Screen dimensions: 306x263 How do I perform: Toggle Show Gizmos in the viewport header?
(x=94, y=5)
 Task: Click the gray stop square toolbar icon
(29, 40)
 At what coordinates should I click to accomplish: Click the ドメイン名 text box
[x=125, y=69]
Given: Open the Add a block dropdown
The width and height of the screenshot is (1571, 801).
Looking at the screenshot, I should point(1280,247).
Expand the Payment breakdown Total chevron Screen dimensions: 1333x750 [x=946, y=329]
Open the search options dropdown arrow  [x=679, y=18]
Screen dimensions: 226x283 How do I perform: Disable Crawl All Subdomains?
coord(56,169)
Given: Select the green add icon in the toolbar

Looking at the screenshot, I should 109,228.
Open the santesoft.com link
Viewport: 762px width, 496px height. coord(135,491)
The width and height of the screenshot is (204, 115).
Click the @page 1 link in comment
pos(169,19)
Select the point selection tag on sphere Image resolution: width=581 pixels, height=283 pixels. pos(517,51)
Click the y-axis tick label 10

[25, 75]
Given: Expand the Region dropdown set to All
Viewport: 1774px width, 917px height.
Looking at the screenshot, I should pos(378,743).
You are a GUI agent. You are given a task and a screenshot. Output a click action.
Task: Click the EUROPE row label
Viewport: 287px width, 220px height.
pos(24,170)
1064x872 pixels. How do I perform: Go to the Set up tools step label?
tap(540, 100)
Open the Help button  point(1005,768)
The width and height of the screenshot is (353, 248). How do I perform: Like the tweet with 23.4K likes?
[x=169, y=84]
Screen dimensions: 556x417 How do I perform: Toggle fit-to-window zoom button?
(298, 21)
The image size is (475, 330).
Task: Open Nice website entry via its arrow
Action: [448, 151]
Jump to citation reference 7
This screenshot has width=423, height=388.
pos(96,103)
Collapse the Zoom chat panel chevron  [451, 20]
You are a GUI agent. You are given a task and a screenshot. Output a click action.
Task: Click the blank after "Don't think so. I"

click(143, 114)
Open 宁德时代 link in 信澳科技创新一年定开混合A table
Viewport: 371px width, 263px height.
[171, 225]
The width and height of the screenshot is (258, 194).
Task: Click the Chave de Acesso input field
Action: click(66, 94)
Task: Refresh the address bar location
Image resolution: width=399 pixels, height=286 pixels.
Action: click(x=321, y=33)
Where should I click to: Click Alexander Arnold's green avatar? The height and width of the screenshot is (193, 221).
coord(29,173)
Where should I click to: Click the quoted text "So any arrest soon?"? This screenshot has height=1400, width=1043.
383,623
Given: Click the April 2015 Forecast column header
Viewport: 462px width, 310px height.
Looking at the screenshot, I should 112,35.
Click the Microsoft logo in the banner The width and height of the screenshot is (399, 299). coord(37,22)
_ _ _
— Work required —
Check the listing above for lines containing the string "dropdown", and copy each one.

— Solution to this exercise —
Given: Open the Add a block dropdown
Open the search options dropdown arrow  [x=679, y=18]
Given: Expand the Region dropdown set to All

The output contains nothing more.